- _使用する記録_:
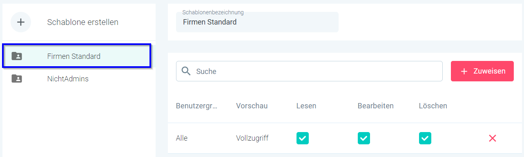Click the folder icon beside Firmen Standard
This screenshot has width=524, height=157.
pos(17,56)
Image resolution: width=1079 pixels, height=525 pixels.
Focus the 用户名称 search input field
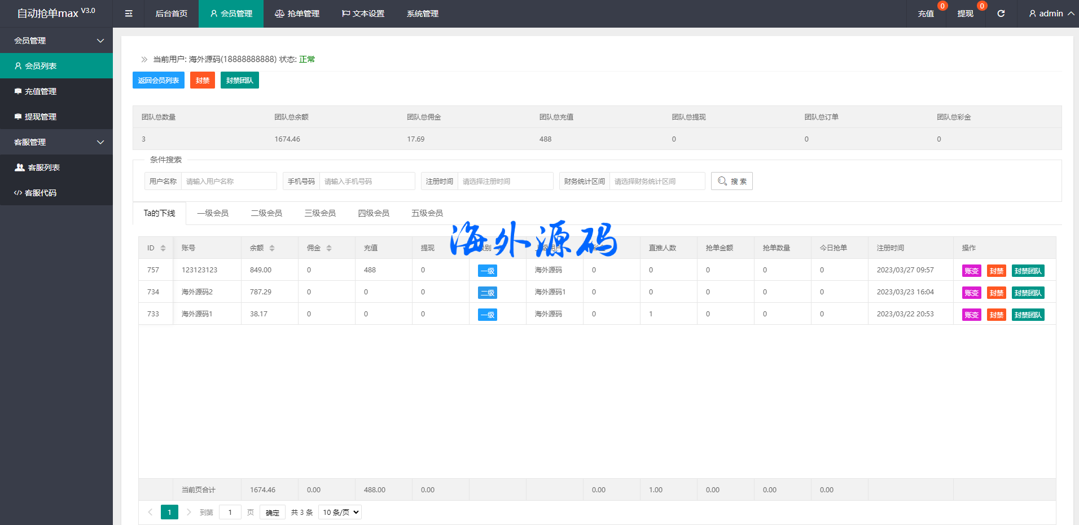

- _指示内容_:
「Image resolution: width=1079」を含む行から記録の末尾までを、一字も変えずに書き写してください。画像は回答に含めないこと。

- _回答_:
Image resolution: width=1079 pixels, height=525 pixels.
Focus the 用户名称 search input field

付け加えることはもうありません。